+++ Excerpt

Reading time: 11 minutes

WDDTY, Vol 23.3, June 2012

Chronic depression has been described as the disease of modern times. It afflicts 121 million people worldwide, which equates to around one in 10 adults, while one out of every 13 Europeans is currently taking an SSRI (selective serotonin reuptake inhibitor) antidepressant such as Prozac to counter it.

Tragically, they are all being poorly served by medicine, which is working with an unproven, and flawed, theory of the causes of depression, and with drugs that are doing more harm than good.
Instead, a new theory is developing that suggests that depression is the byproduct of the body’s natural inflammatory response to infection. If true, an anti-inflammatory would be a better drug therapy than an SSRI, and this is supported by the evidence, which has found that the SSRI drugs are ineffective in around two-thirds of depressed people (Am J Geriatr Psychiatry, 2011; 19: 839-50).

As with the equally flawed theory that LDL (low-density lipoprotein) cholesterol is ‘bad’ (see WDDTY vol 22 no 4, July 2011), so serotonin-a neuro-transmitter-has been wrongly associated with depression. The ‘chemical imbalance’ theory maintains that low serotonin levels are a major cause of depression. Although it has never been proved, it spawned the massive SSRI drugs market, which generates around $14 billion (lb8.75 billion) in sales every year. Around 10 per cent of European adults regularly take an antidepressant, according to one review and, as co-author Andrew Oswald observed, “An awful lot of people are relying on chemical happiness” (Oswald A. ‘Antidepressants and Age’. IZA Discussion Paper No. 5785, June 2011).

However, SSRIs aren’t delivering happiness because serotonin has nothing to do with depression. Instead, they are causing a wide range of serious side-effects, including even death.

Inflammation overload

Just as LDL cholesterol has a vital role to play in the healthy functioning of our body and brain, and especially as we age, so serotonin helps to regulate emotion, development, neuronal growth, the blood-clotting process, attention, electrolyte balance and reproduction. SSRIs interfere with the natural balance of serotonin, and cause bleeding, stroke and death, especially in the elderly.
To support the theory that depression is a byproduct of inflammation, evolutionary biologists point to several factors.

  • Depression is a common indicator of future heart disease, which is invariably the result of inflammation.

++++++
+++ Study material

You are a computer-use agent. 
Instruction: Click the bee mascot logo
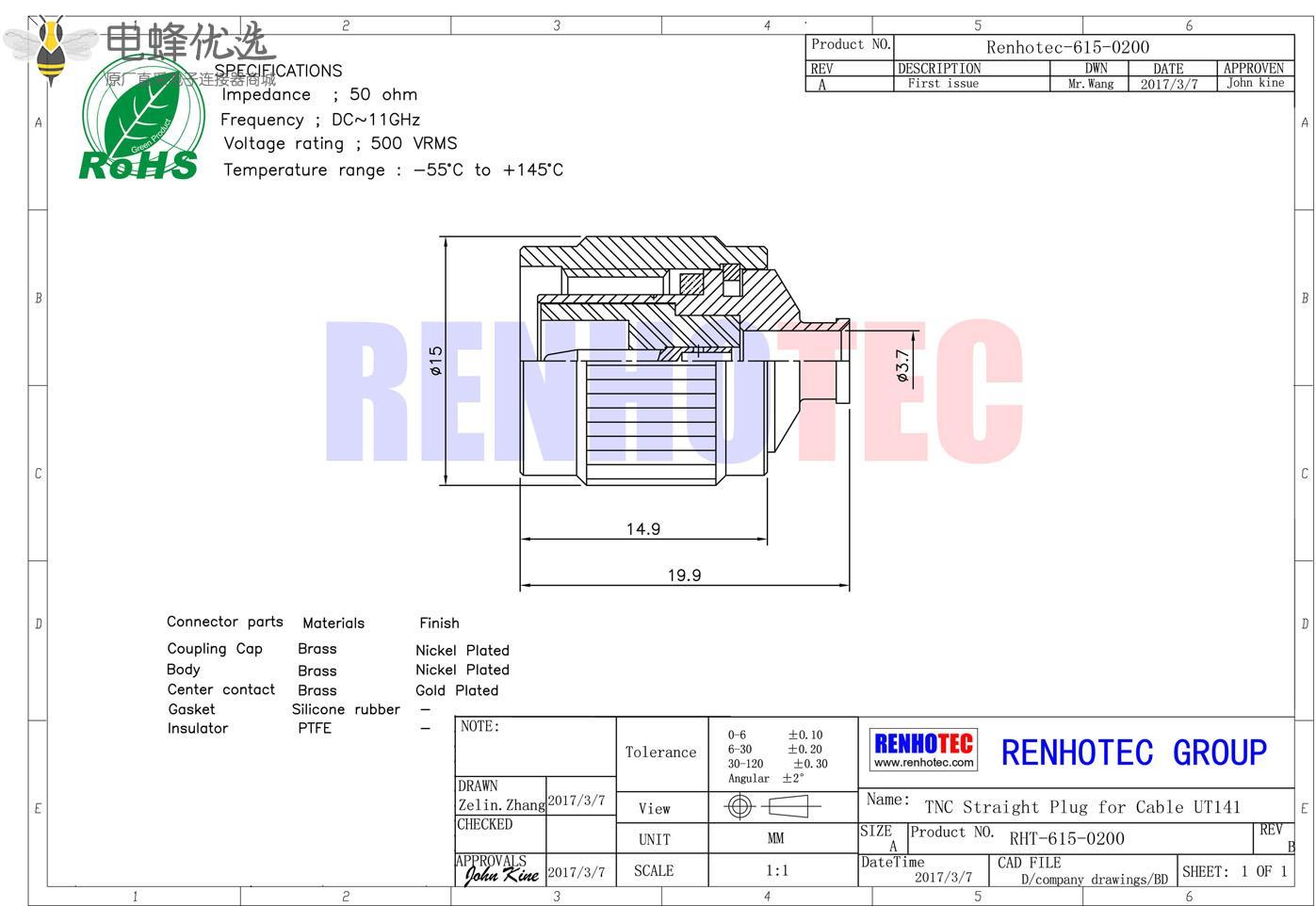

++++++
+++ Study material

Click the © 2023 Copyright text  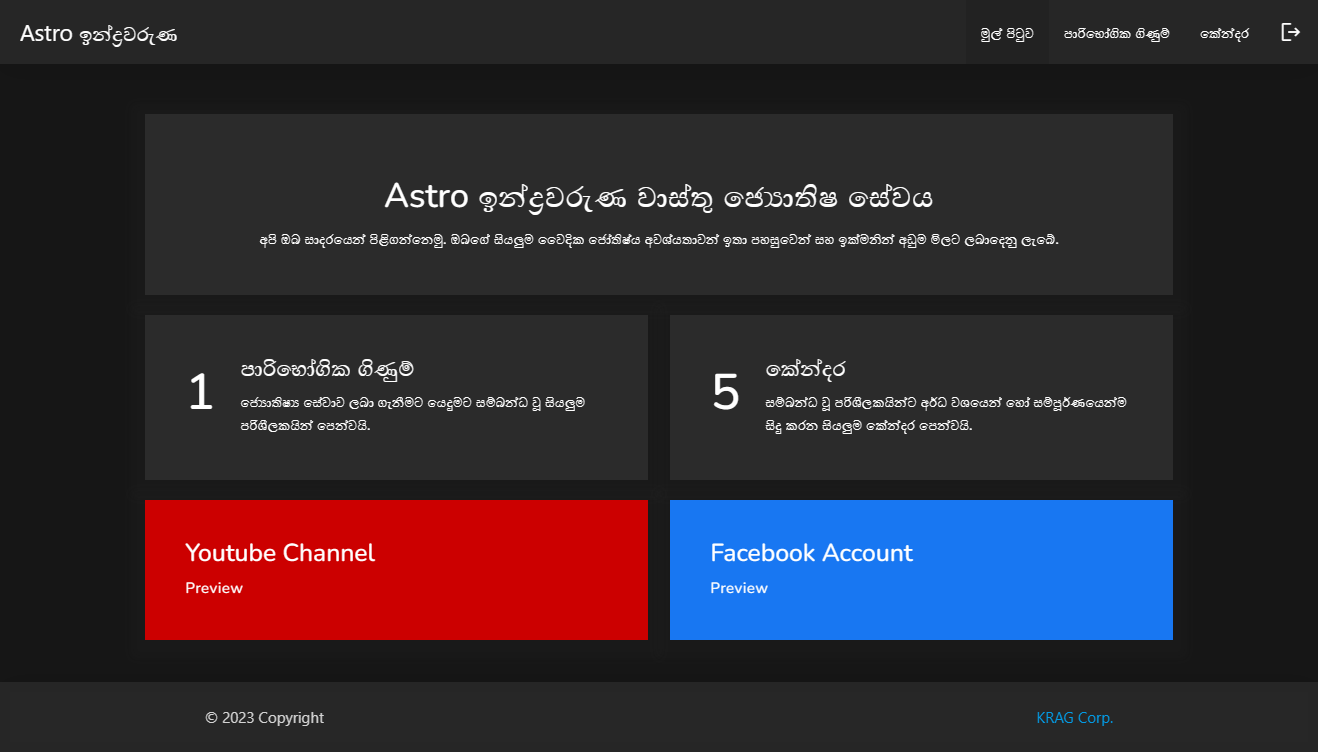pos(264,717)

++++++

Write out the passage of the depression article starting at "Chronic depression has" and ending at "to counter it.". The listing comes from a separate source and is unrelated to the article on depression.

Chronic depression has been described as the disease of modern times. It afflicts 121 million people worldwide, which equates to around one in 10 adults, while one out of every 13 Europeans is currently taking an SSRI (selective serotonin reuptake inhibitor) antidepressant such as Prozac to counter it.